Jerry Tarr

No. 41
- Position: Wide receiver

Personal information
- Born: August 27, 1939 (age 86) Bakersfield, California, U.S.
- Listed height: 6 ft 0 in (1.83 m)
- Listed weight: 190 lb (86 kg)

Career information
- High school: Bakersfield (CA)
- College: Oregon
- AFL draft: 1962: 17th round, 130th overall pick

Career history
- Denver Broncos (1962);

Awards and highlights
- U of Oregon Athletic HOF; Oregon Sports HOF;

Career statistics
- Games played: 14
- Receptions: 8
- Receiving yards: 211
- Receiving TDs: 2
- Stats at Pro Football Reference

= Jerry Tarr =

American football player (born 1939)

Gerald LaVern Tarr (born August 27, 1939) is a former collegiate and professional American football player who played in one American Football League (AFL) season (1962) for the Denver Broncos. Tarr was also a successful college track and field athlete.

==Career==
Tarr attended the University of Oregon, where he was a two-sport athlete in football and track. In track, Tarr was a member of Oregon's 4 x 110 yard relay team with Mike Gaechter, Harry Jerome, and Mel Renfro, which set a world record in 1962.

Tarr's main event, however, was the 120-yard hurdles. He was the first athlete to win back-to-back NCAA titles in the high hurdles in 1961 and 1962, and in doing so, helped Oregon win its first ever NCAA Men's Outdoor Track and Field Championship in 1962.

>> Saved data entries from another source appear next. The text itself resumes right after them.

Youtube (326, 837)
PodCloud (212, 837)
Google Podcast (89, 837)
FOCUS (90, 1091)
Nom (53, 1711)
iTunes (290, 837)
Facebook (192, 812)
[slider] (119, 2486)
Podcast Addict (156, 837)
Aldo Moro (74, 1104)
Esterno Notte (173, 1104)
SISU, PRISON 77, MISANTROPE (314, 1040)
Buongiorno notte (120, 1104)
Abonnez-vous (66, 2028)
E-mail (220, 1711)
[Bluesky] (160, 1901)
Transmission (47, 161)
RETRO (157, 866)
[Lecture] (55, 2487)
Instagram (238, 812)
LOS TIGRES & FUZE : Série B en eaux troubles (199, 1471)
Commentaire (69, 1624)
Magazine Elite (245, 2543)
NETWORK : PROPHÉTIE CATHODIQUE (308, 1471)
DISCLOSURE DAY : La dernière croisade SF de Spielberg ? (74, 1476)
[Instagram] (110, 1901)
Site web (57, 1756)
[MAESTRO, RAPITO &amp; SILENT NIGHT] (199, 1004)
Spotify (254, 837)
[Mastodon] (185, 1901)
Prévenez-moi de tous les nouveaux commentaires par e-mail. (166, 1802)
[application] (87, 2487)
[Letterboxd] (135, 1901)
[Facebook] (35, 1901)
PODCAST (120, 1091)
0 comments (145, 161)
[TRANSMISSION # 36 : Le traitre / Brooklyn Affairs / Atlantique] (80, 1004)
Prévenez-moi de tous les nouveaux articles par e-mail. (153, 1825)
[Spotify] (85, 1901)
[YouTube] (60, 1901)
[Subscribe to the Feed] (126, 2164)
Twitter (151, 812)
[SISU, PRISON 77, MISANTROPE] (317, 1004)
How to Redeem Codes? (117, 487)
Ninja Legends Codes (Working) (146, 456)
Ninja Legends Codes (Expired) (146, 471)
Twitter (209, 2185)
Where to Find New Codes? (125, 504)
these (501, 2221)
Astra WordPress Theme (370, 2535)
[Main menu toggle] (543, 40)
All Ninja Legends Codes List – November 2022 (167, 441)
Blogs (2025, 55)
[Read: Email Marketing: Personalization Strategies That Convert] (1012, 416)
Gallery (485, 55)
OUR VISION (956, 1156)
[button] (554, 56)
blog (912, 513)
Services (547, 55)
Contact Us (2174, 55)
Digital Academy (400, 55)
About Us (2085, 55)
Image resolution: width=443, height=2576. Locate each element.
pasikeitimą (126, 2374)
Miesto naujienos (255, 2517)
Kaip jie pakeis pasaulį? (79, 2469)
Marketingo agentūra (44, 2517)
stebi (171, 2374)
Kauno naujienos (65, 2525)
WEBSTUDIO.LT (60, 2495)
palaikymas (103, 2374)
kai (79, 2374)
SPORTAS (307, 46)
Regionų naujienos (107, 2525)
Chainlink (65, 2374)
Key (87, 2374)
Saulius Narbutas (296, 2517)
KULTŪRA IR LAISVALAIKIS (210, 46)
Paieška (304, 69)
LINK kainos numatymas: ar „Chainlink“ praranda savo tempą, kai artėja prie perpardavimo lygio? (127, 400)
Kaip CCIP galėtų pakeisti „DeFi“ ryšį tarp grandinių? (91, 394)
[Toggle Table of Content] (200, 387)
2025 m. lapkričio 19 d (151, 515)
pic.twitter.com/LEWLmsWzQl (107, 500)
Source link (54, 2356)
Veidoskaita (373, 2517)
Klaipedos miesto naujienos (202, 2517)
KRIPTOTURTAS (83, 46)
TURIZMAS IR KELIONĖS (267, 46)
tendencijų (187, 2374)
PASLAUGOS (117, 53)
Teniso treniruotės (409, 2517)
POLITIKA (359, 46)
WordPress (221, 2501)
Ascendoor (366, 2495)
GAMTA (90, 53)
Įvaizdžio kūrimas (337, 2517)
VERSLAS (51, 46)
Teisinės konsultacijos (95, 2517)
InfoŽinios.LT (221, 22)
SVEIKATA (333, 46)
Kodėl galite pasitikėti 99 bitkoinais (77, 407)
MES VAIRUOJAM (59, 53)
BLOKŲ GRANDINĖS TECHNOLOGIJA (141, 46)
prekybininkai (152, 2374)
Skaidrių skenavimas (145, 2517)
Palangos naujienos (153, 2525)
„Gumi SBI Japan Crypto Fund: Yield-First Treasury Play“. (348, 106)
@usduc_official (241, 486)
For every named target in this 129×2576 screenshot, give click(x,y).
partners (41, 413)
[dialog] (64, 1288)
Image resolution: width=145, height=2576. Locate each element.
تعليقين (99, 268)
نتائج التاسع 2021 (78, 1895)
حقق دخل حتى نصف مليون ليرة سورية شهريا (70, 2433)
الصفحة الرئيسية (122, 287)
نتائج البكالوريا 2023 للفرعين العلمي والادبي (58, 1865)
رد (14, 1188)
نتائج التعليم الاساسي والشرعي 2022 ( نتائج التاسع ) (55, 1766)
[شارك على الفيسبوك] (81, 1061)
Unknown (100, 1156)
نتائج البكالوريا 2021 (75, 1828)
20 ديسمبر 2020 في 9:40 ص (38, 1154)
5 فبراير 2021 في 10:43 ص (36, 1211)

Like his relay mates Renfro and Gaechter, Tarr decided to play professional football rather than continue his track career. He played one season with the Denver Broncos of the AFL.

==Personal life==
Tarr later became a probation officer in Las Vegas. His daughter Sheila Tarr won the 1984 heptathlon at the NCAA Division I Outdoor Track and Field Championships for the UNLV Rebels track and field team.

Tarr is a member of the University of Oregon Athletic Hall of Fame and the Oregon Sports Hall of Fame.